We completed our first farm experience this week and it has been an enriching experience. Our hosts, as well as being lovely people, were very knowledgeable about the land, the plants and the history of Hawaii, that we certainly got a much richer education than we might have anticipated.
A lot of the produce that they sell is mainly herbs and aromatics such as mint, tarragon, chives, ginger, turmeric. These are easy to grow, but there are not many farmers providing these organically. Other produce on the farm, some of which we were able to enjoy during our stay including Papaya, Tangelos, Lemons, Limes, Guavas, Avocados and Mamey (yep, we’d ever heard of that one either). They also had tea, coffee plants that are not harvested on site, as well as pimento’s chillis and black and red peppers. I’m sure there are more that I have forgotten to mention, but that covers the main ones.
Our duties during the week including harvesting the herbs and aromatics and weeding the beds, which provided plentiful supply of both.
Other duties included chopping down roots of Christmas Berry Trees – these are very large trees that have a beautiful canopy which you can see all over the Island. Although lovely to look at, they are classed as invasive and do need to be manged. Any branches that were chopped down were used to mulch the beds. The Ficus (Fig) tree, commonly referred to as the banyan tree (because of its habit of sending down roots from its branches for stability and growth) also got a bit of a short back and sides. But the picture below is not the one. This one was a glorious example in Honolulu. Note the two doves in the middle. They’re real.

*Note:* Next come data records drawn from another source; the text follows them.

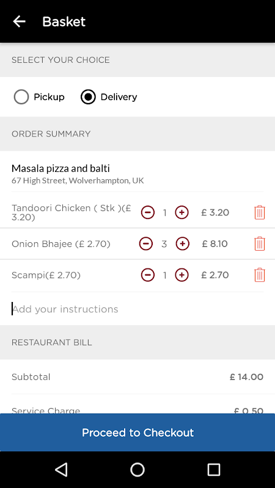Delete Scampi from the basket
Screen dimensions: 275x488
[x=260, y=275]
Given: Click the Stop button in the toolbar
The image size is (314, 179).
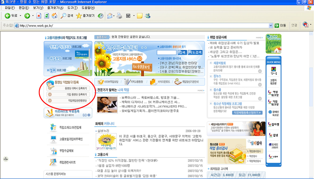Looking at the screenshot, I should tap(39, 16).
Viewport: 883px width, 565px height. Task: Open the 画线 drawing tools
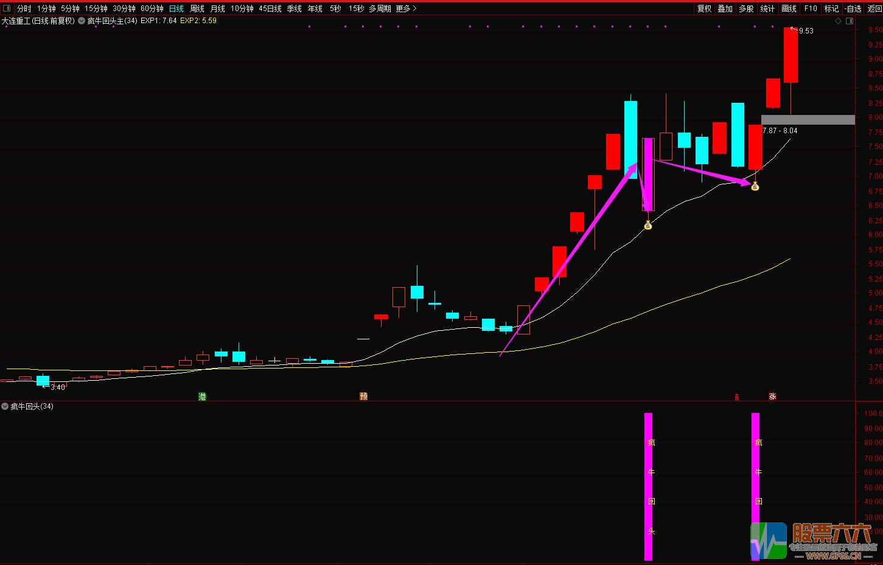(x=789, y=9)
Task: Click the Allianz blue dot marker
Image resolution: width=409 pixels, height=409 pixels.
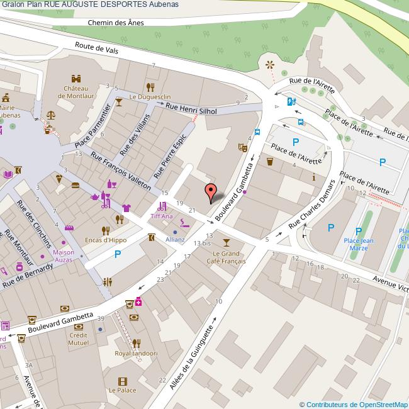Action: pyautogui.click(x=175, y=232)
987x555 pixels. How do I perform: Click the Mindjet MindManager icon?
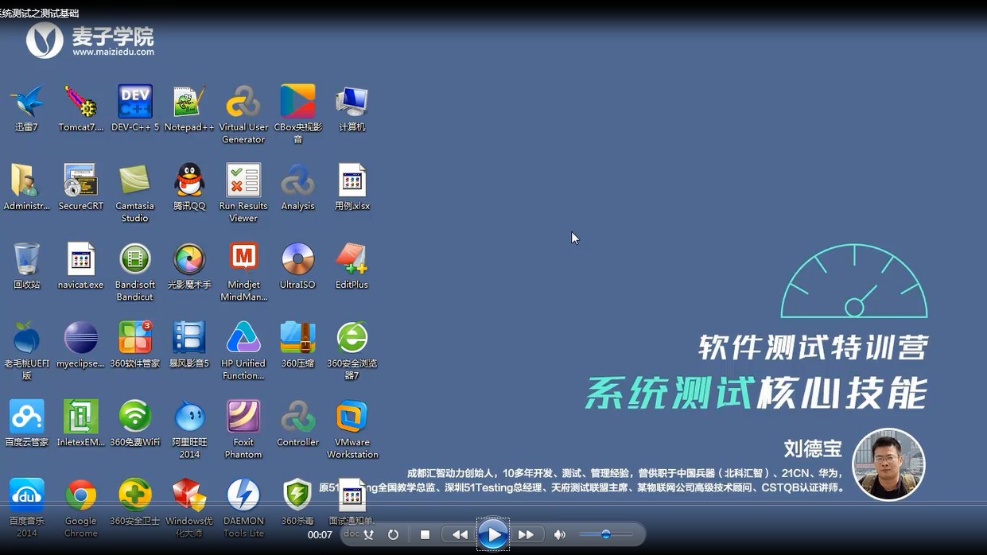click(x=243, y=260)
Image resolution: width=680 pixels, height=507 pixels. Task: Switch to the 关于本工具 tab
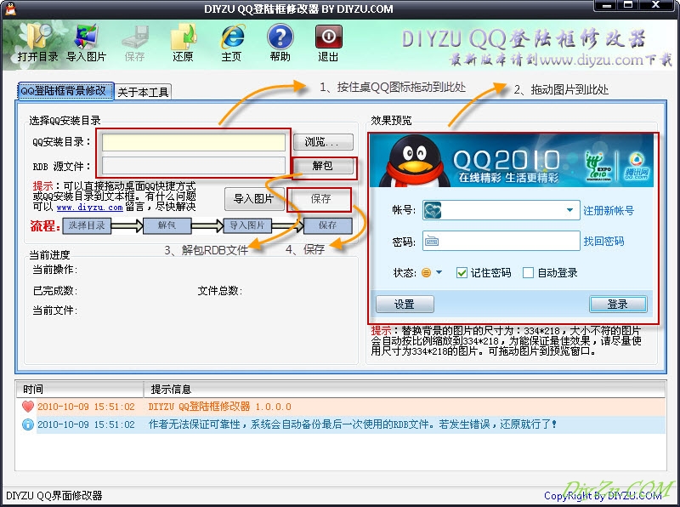[x=144, y=92]
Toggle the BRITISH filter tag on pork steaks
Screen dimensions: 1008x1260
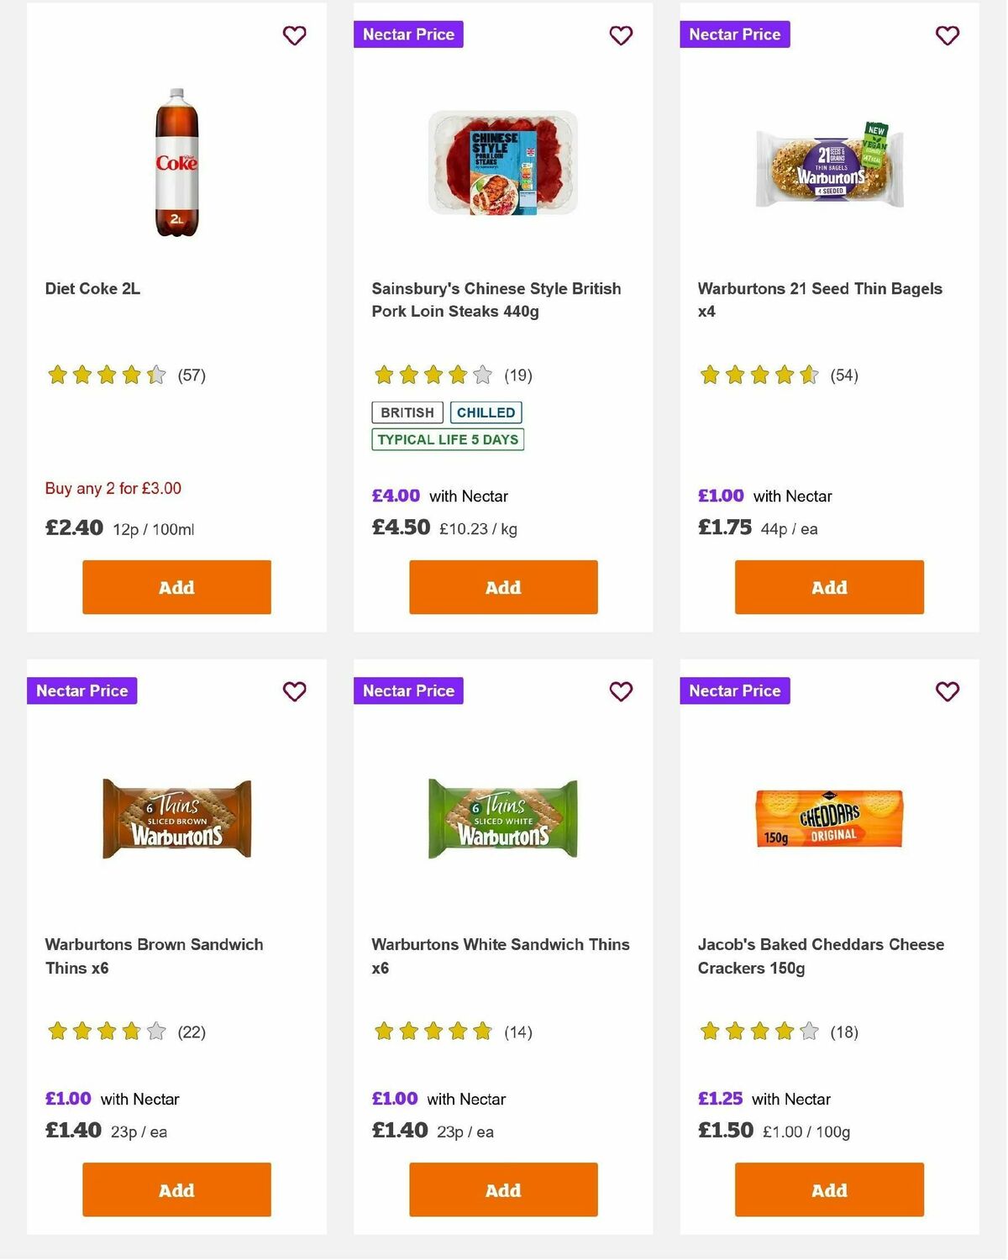pos(407,412)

We also did a bit of dry stone walling. Only one section in the photo below, not the whole thing, as it was sticking out and making deliveries difficult to the property.
We re-used volcanic rocks from the section of stone wall that we demolished, or found more around the property, such as the lava rock, which is a surprisingly strong, but relatively light weight material.
The wall is essential to keep out the wild pigs, roosters and other animals that would ruin the delicate crops. The roosters are everywhere and can be heard crowing throughout the night. Here’s a picture of one that was wondering around the airport, just as we were transferring to the next island. He’s in fine condition for a wild thing.
They have thrived on the island under their own steam. Other wild herds you might not expect are Donkeys. Apparently when farms started to use machinery and the many vehicles left by the military after the second world war were widely available, the donkeys were just left to roam and have since become large wild herds. We didn’t see the donkeys, but here’s a slightly blurred roadsign to prove the point.
It’s hard to capture the beauty and peacefulness of the place. The smells were heady. Colours stunning. The coffee plant which is part of the Gardenia family has a beautiful rich smell and there were many other vibrant colours all around us. One plant that came into flower in the wooded area when we were there (a rare occasion we were told) is the Jade Vine. Very aptly named, as the photo below has not been photo-shopped, this plant is really a very vibrant colour of blue-green. Everywhere we looked, nature was showing us here amazing glory.
The last new experience for us was a very early ‘lights-out’ warning one evening. Apparently the Termites were swarming and they would attack buildings where lights were on – as if guiding them to their feast. Most of the time it was best not to think of the many little insects and bugs that might be out there.
We now move on to the smaller islands of Maui and Kauai to experience a bit more of this Hawaiian paradise.